§ YOUR TASKS:
(1) From the mailing-list post below, list each thing the post says poetry offers.
(2) According to the mailing-list post below, what did the late Victorians think poetry would one day do?
(3) Continue the mailing-list post below from where it stops.

§ SUPPLIED PASSAGE:
= = = = =

The late Victorians thought that poetry would one day replace religion. 
What a terrible thing that would be.  There's no claim of truth in poetry, 
no grounding, no ethical/moral prescriptions, just fascination and wonder 
and fun and enormous sorrow.

OK, Sunday's over now.  No more sermonizing.  Sorry.
Mike Geary
Memphis


----- Original Message ----- 
From: "Eric Yost" <eyost1132@xxxxxxxxxxxxx>
To: <lit-ideas@xxxxxxxxxxxxx>
Sent: Sunday, April 10, 2005 10:31 PM
Subject: [lit-ideas] another really old poem


> One Idea
>
> No ideas but in things like ideas;
> no things but in ideas of things.
> The millipede climbing a lemon peel
> on a dusty red carpet is a thing
> without ideas, but an idea
> of a thing gives me the idea
> to crush the thing, outlined,
> as it is, by the soft white pulp
> of the lemon peel, outlined as
> the idea of something out of place,
> its legs flexing, eyelash thin, reckoning
> between yellow rind and white pulp.

= = = = =

§ GIVEN INFORMATION:
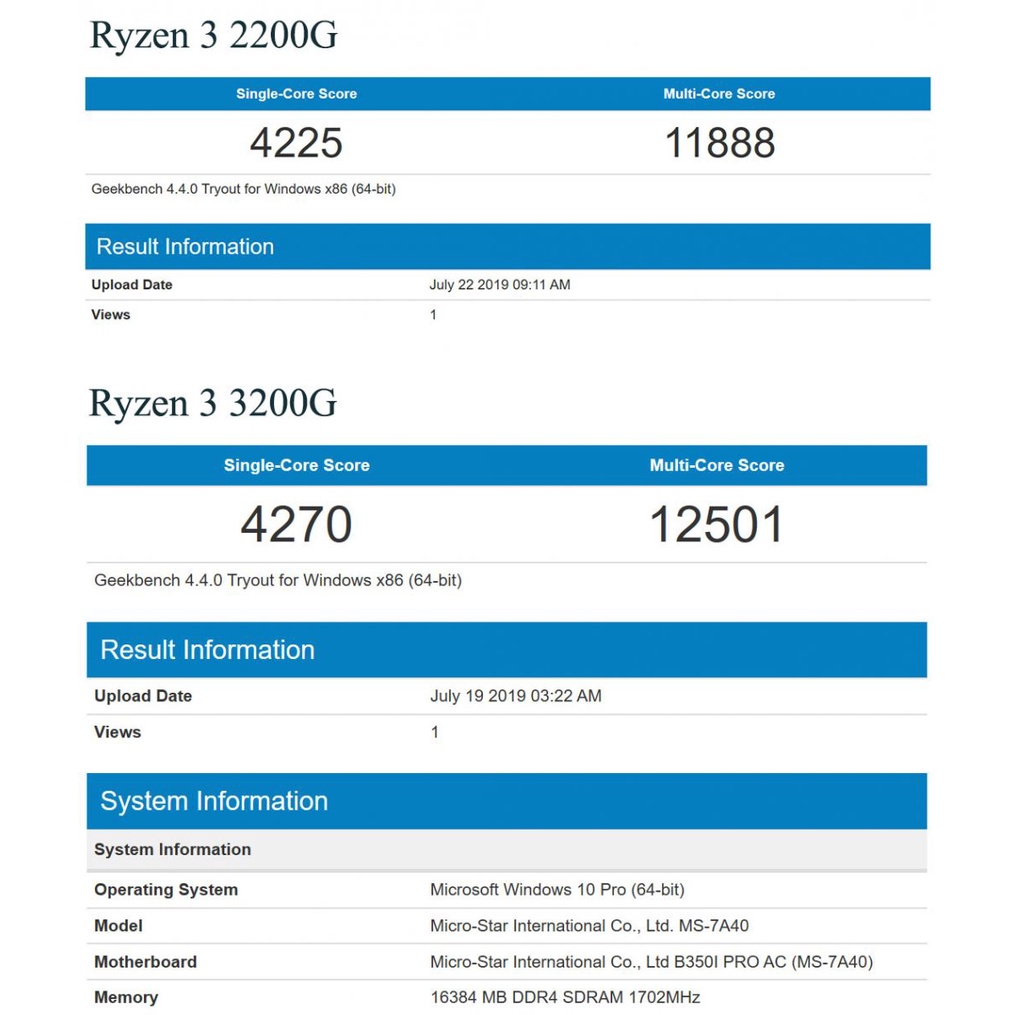The height and width of the screenshot is (1015, 1015).
Task: Click the Ryzen 3 3200G heading
Action: 213,403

= = = = =

§ ANSWER LIST:
(1) fascination, wonder, fun, enormous sorrow

(2) They thought poetry would one day replace religion.

(3)
> The idea of the millipede touches
> my idea of myself. I grab lemon peel
> and millipede with a paper towel,
> carry it outside into a night of crickets
> and stars. I place them on a flower bed
> and go back inside. My idea was
> to be a person who returned both things
> to their proper place with respect.
> I see the lemon peel next morning.
> I never understand the millipede.
> Has it found a home? Have I?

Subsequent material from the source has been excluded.